When the possibility lurks that COVID-19 could become not just the name of a disease but the number of pounds you’ve gained while sheltering at home, it could be time to consult some fitness experts.
We talked to Larry North, owner of Larry North Fitness, and Tamra Michelle, owner at District Climb, both in Preston Center. Michelle noted that trainers are not immune to boredom and temptation while sheltering at home.
“I have not been working out as much,” she confessed, adding she’s also picked up a new affinity for craft beer.

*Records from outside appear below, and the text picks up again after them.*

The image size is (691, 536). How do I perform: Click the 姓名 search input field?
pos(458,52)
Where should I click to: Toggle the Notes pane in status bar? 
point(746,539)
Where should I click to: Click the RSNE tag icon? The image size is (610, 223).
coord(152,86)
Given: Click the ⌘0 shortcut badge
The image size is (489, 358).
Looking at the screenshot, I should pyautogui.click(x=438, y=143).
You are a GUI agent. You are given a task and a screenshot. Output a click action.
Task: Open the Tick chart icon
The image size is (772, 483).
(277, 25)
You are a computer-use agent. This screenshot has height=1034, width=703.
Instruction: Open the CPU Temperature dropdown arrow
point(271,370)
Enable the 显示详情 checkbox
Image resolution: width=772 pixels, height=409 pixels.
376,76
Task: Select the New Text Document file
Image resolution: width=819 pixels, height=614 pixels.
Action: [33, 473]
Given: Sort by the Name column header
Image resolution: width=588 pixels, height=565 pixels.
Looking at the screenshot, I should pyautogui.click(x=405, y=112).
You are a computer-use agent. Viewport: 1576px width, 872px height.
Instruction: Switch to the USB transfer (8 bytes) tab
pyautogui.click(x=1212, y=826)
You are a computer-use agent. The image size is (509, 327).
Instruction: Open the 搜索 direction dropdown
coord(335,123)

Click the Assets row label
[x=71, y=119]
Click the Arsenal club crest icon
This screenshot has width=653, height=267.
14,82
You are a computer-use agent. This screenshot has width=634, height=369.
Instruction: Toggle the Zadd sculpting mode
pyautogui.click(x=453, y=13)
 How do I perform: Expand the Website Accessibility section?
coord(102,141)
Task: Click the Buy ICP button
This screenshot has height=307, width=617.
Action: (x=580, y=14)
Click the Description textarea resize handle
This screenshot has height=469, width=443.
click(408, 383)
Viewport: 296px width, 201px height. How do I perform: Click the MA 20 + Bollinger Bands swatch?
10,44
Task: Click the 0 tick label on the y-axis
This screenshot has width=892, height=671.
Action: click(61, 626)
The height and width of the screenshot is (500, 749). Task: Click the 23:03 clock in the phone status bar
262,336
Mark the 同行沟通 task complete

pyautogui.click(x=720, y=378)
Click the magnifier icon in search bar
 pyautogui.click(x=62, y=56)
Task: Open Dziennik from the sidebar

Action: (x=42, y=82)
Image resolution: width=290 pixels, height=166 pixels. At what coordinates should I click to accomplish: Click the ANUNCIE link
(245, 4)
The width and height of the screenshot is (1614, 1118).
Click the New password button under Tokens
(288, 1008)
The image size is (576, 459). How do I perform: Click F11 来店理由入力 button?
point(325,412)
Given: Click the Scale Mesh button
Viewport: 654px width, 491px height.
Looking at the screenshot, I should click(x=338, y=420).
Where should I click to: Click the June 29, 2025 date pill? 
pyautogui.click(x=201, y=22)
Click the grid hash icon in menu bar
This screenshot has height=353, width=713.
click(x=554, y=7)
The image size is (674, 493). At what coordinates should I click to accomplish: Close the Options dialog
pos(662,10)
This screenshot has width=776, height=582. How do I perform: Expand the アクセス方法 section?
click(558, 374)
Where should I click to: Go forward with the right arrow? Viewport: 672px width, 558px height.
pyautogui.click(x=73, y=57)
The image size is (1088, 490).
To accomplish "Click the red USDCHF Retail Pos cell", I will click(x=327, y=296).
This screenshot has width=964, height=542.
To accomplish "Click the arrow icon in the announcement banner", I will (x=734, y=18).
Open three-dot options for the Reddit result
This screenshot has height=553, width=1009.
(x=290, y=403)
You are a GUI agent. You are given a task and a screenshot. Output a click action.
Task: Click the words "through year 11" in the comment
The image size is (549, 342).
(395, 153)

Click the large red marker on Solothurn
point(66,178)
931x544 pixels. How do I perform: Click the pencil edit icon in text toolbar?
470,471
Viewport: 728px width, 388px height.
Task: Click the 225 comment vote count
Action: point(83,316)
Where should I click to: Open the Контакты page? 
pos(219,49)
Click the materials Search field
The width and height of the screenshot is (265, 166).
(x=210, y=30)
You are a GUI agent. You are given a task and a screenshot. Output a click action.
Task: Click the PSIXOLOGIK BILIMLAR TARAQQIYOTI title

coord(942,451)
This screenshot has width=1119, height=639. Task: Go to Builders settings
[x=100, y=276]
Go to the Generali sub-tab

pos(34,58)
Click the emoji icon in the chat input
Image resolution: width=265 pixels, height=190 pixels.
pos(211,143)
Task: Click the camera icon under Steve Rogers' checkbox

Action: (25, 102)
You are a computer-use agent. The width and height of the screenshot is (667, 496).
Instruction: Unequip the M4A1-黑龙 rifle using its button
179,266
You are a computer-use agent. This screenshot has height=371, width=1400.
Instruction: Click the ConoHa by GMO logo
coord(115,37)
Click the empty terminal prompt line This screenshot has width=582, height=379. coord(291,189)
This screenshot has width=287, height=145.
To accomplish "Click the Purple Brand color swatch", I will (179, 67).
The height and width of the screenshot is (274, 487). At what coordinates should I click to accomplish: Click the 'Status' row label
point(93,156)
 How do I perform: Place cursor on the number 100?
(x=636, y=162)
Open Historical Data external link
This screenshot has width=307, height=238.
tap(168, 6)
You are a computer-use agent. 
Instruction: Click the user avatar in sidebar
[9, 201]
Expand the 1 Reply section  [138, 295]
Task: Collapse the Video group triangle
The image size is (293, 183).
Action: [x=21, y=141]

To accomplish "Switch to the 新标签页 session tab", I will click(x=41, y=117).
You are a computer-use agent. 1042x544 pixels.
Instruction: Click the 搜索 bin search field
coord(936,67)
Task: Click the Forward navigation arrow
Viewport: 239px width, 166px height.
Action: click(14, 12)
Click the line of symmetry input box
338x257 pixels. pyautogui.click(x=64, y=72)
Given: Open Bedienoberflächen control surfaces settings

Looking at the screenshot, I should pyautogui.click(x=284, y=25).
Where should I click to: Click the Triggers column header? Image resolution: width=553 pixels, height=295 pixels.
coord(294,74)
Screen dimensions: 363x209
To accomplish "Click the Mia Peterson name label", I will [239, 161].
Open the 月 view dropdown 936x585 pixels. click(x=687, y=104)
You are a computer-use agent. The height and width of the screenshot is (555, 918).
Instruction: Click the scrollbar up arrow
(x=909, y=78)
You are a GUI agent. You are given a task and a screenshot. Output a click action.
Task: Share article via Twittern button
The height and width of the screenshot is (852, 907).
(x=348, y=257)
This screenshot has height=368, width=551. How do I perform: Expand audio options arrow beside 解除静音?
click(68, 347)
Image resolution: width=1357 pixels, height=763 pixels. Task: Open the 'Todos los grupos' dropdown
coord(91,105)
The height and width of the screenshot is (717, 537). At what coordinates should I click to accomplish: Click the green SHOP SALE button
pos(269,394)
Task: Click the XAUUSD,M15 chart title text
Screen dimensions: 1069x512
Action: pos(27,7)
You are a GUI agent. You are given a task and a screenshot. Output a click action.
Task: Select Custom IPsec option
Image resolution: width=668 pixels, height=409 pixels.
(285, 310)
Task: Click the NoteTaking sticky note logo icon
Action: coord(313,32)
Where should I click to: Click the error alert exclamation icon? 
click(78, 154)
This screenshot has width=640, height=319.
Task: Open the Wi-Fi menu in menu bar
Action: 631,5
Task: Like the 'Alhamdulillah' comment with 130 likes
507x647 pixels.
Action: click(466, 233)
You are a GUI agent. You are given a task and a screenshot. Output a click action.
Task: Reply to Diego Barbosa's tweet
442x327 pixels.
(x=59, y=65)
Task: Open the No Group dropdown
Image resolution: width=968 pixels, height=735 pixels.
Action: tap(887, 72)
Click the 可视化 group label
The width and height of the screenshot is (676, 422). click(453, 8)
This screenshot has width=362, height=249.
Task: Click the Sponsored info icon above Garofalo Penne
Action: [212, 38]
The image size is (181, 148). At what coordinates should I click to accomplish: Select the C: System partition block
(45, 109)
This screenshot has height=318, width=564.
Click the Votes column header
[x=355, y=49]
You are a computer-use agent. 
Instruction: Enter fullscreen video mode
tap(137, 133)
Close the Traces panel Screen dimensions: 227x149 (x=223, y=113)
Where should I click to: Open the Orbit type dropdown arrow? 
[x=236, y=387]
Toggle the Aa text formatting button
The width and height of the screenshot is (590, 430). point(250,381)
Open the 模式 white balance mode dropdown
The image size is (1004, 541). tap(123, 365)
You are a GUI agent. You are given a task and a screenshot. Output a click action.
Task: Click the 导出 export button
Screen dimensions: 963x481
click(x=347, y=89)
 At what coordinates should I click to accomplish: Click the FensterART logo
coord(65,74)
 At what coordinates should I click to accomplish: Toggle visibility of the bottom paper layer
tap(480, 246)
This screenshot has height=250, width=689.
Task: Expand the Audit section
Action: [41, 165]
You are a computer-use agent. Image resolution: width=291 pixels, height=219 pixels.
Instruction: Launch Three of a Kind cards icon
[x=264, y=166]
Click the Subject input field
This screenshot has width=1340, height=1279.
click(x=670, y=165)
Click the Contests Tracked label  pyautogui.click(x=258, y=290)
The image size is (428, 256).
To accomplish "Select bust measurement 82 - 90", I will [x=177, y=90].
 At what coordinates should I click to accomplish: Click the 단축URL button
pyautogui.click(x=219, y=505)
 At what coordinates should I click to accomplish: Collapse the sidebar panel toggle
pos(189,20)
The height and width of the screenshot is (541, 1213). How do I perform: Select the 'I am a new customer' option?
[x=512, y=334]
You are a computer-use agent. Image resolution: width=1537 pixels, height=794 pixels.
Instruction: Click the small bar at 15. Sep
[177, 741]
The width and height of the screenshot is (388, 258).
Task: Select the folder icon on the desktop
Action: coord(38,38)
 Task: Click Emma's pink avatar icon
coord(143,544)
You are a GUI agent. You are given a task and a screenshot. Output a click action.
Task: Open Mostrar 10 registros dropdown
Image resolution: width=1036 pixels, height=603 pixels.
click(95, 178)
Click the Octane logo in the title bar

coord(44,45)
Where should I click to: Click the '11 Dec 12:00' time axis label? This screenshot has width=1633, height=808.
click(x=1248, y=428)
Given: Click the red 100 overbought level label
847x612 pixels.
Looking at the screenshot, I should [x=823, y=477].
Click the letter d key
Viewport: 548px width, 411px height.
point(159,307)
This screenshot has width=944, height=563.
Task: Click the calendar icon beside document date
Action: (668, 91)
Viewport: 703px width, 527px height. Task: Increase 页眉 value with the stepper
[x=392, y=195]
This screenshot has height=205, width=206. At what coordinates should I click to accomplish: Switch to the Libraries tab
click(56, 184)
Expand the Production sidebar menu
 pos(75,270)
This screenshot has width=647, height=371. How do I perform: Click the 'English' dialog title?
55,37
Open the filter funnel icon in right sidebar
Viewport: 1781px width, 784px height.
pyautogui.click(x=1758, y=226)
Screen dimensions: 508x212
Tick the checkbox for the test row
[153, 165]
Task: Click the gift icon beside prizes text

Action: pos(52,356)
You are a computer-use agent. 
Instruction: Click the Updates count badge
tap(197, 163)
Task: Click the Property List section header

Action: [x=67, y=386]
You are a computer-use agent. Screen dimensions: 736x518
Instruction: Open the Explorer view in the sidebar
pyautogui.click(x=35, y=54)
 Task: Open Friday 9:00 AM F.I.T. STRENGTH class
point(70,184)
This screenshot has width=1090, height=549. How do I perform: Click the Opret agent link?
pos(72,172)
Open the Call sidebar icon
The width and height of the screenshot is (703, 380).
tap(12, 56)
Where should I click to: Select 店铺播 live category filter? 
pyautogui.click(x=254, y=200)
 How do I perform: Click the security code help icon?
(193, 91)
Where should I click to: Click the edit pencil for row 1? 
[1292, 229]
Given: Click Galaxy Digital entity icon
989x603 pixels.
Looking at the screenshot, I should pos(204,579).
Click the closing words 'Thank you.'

“Not the best hobby to have picked up during my time at home, but with the nice weather outside, I find myself grabbing one and sitting in the backyard on a Tuesday,” Michelle said. “I can tell you I was more than a little disappointed two weeks ago as I stepped on the scale and saw my 7 pounds weight gain.”
She knew she needed to alter her daily routines, but not so much she could not stick to it. Michelle cut out drinking during the week and swapped restaurant delivery for Snap Kitchen’s weekly meal plan at 1500 calories.
“I do still allow myself to order take-out from local restaurants on the weekends, not only to support local but also to keep me sane,” she said.
North said he’d kept fit with protein drinks and blender-prepared smoothie ingredients on-hand. He takes vitamins, supplements, and walks around the neighborhood, stays hydrated, and does a one-minute muscle building exercises like lunges, squats, and pushups.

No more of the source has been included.